PROBLEM DETAILS
Format the lines of these records as a numbered list, omitting blank lines. Do not include the pictures in your answer.

Entries showing where items appear:
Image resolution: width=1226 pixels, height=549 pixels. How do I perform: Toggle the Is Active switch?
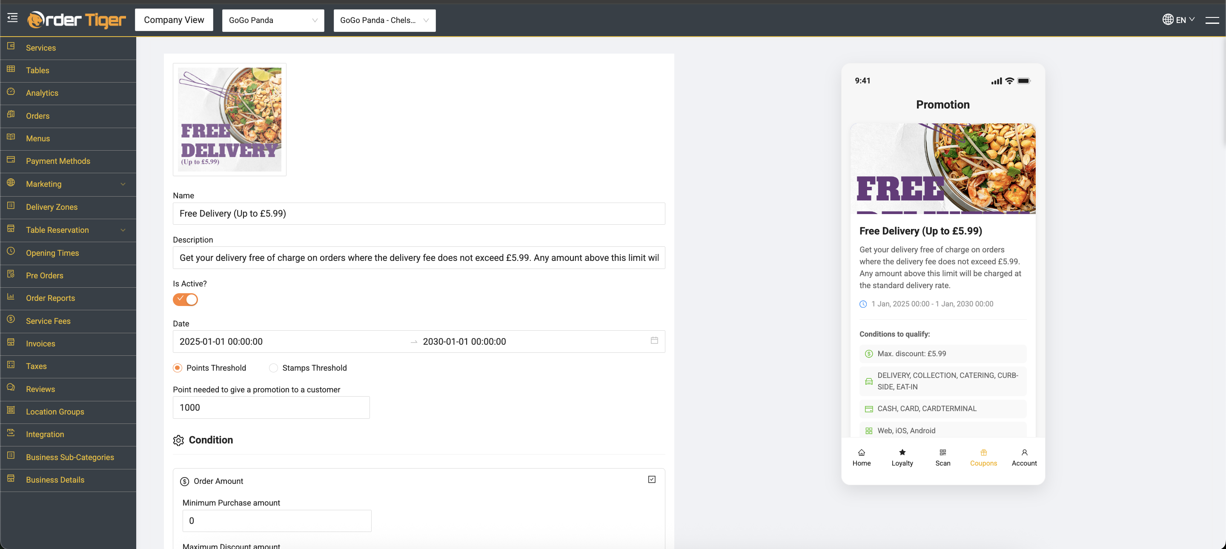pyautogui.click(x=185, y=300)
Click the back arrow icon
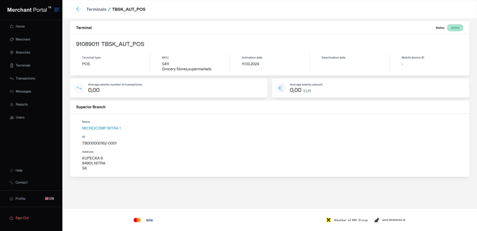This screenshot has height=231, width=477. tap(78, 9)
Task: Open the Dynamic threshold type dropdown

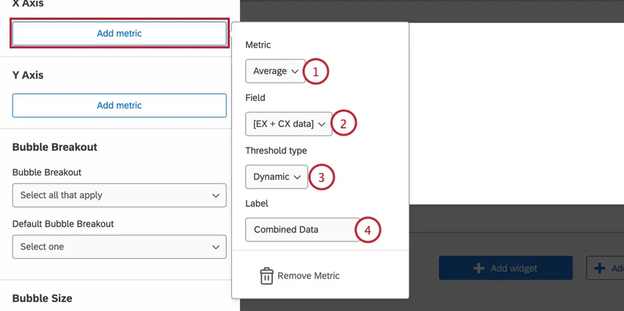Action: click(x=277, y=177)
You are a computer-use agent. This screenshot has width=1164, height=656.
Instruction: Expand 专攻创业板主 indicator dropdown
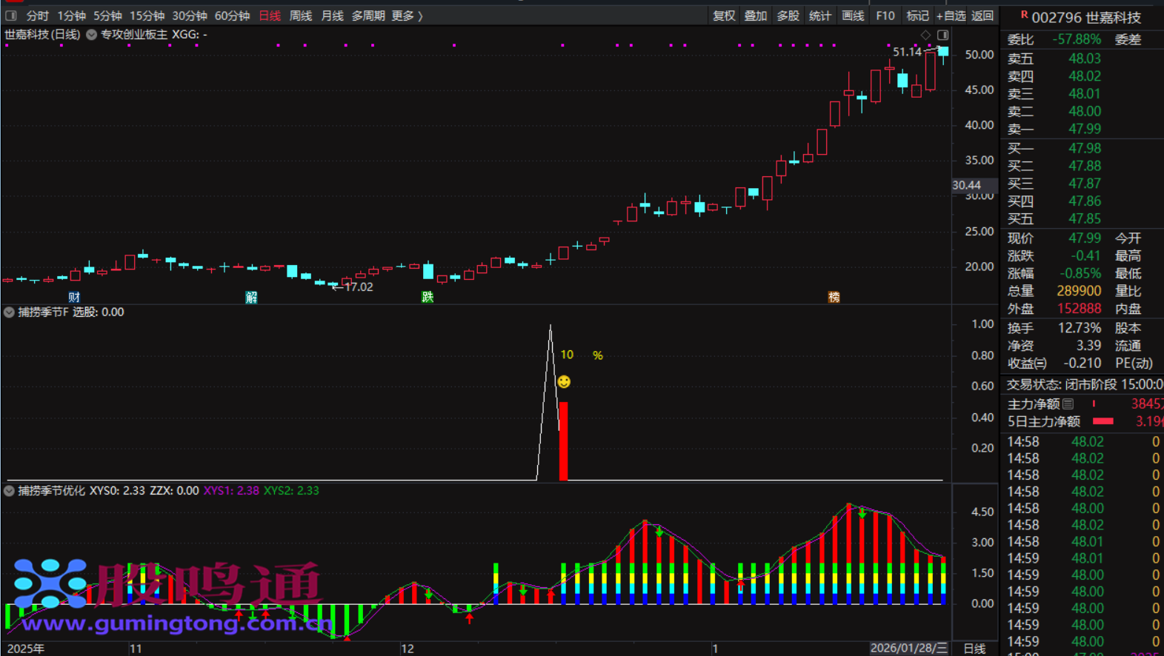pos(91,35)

RESPONSE TO THIS EXERCISE
1. Image resolution: width=1226 pixels, height=549 pixels. How do I perform: Toggle the Is Active switch?
2. pyautogui.click(x=185, y=300)
3. Click the back arrow icon
4. This screenshot has height=231, width=477. tap(78, 9)
5. Task: Open the Dynamic threshold type dropdown
6. Action: click(x=277, y=177)
7. You are a computer-use agent. This screenshot has width=1164, height=656.
8. Instruction: Expand 专攻创业板主 indicator dropdown
9. pos(91,35)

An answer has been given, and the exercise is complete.